Sofort machte ich einen Ausfall, sammelte eine Schar unerschrockener Arbeiter um mich, und kein Bissen Brot kam über unsere Lippen, kein Schlaf in unsere Augen, bevor wir nicht das ganze Gebäude seiner schrecklichen Stachelrüstung entkleidet hatten. Nur drei Blitzableiter blieben auf dem Hause, einer auf der Küche, und einer auf dem Scheunendach, wo sie noch heutigen Tages zu sehen sind. Erst als dieses geschehen war, wagten die Leute es wieder unsere Straße zu betreten. Beiläufig will ich hier noch bemerken, daß ich während jener entsetzlichen Zeit meinen Aufsatz über die Staatswirtschaft nicht weiter geschrieben habe. Selbst jetzt sind mir Kopf und Nerven noch so angegriffen, daß ich die Arbeit nicht wieder aufnehmen kann.
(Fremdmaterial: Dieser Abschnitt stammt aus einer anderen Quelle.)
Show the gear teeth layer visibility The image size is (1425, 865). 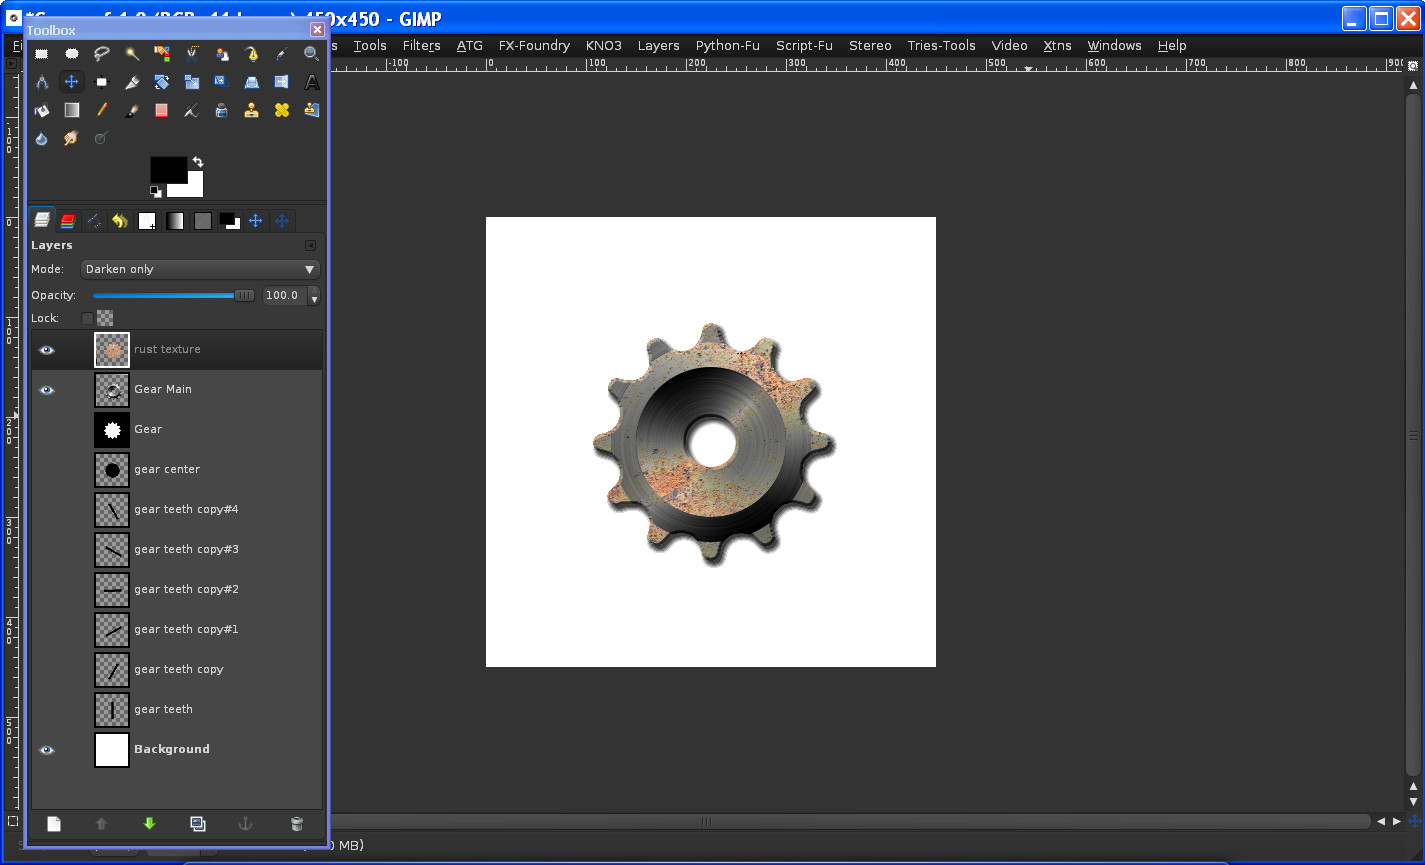point(46,709)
Für Liebhaber. – Leute, welche dreitausendzweihundert und elf Fuß der besten, zinkplattierten, spiralförmig gewundenen Blitzableiterstangen und sechzehnhunderteinunddreißig versilberte Spitzen verwenden können – alles in leidlichem Zustand und obgleich durch den Gebrauch stark abgenutzt, doch für jeden gewöhnlichen Fall zu benützen – mögen sich zum Abschluß des Geschäfts an den Verfasser dieses Buches wenden. –


Es ist gefährlich im Bette zu liegen.

»Auch ein Unfallversicherungsbillet?« fragte der Mann am Schalter.
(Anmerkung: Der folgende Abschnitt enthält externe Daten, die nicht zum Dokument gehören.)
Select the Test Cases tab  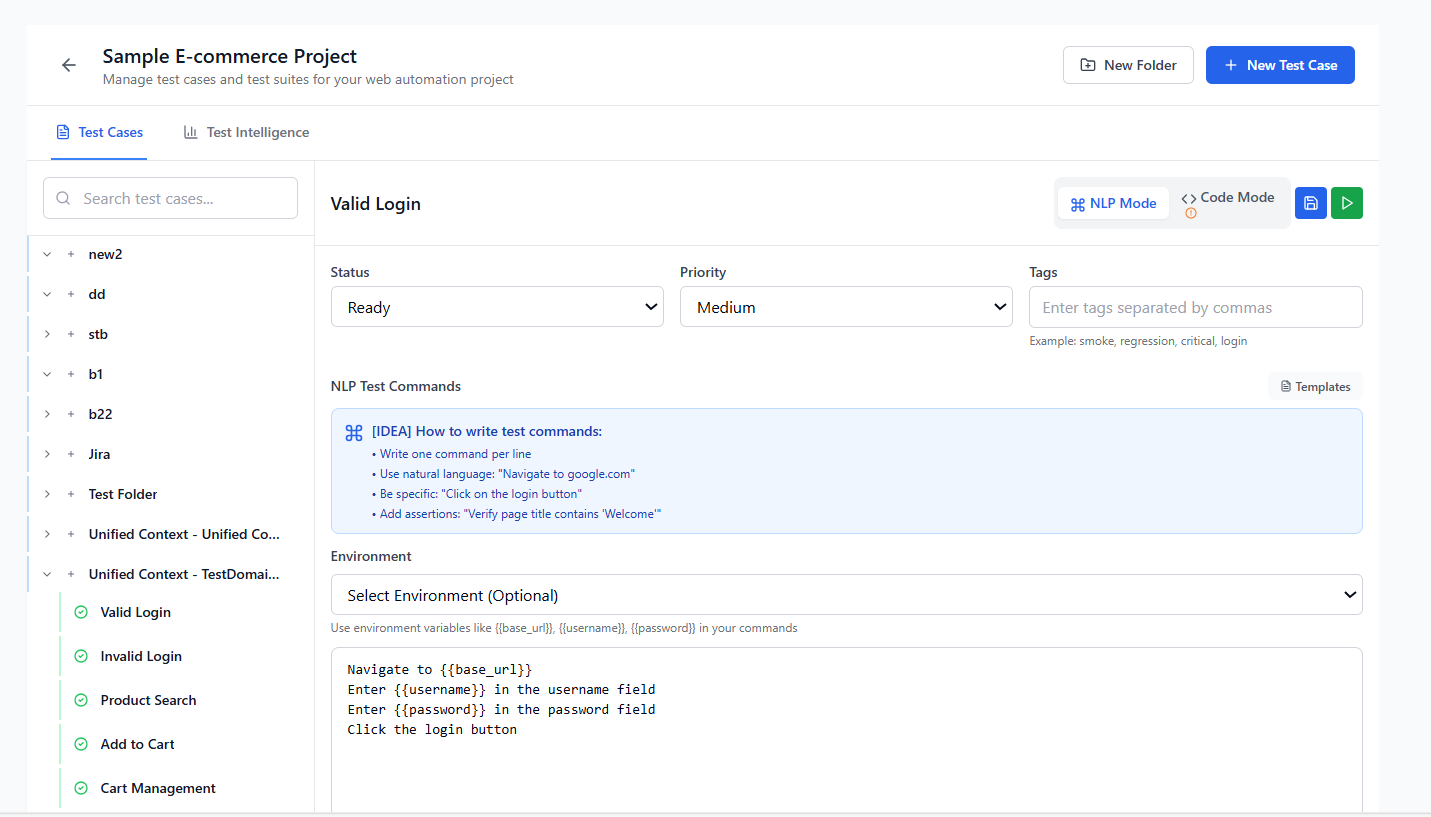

»Nein,« entgegnete ich nach kurzem Überlegen, »nein, ich glaube nicht. Heute fahre ich den ganzen Tag mit der Eisenbahn. Aber – warten Sie einmal – morgen bin ich nicht auf Reisen. Geben Sie mir eins für morgen.«

Der Mann sah mich verblüfft an. Dann sagte er:

»Aber die Versicherung ist ja gerade gegen Unfälle. Und wenn Sie mit der Eisenbahn reisen –«

»Da habe ich keine Furcht. Man läuft nur Gefahr, wenn man zu Hause bleibt und im Bette liegt.«

Ich hatte mich über diese Angelegenheit gründlich unterrichtet. Im vergangenen Jahr war ich zwanzigtausend Meilen, hauptsächlich mit der Eisenbahn gefahren, vor zwei Jahren hatte ich fünfundzwanzigtausend Meilen zurückgelegt, teils mit dem Dampfboot teils mit der Eisenbahn, vor drei Jahren nahe an zehntausend Meilen, ausschließlich mit der Eisenbahn. Wollte ich noch alle die verschiedenen kleinen Reisen in Anschlag bringen, die ich im Laufe der drei letzten Jahre bald hierhin bald dorthin unternommen habe, so würden zusammen wohl sechzigtausend Meilen herauskommen, – und das alles ohne einzigen Unfall.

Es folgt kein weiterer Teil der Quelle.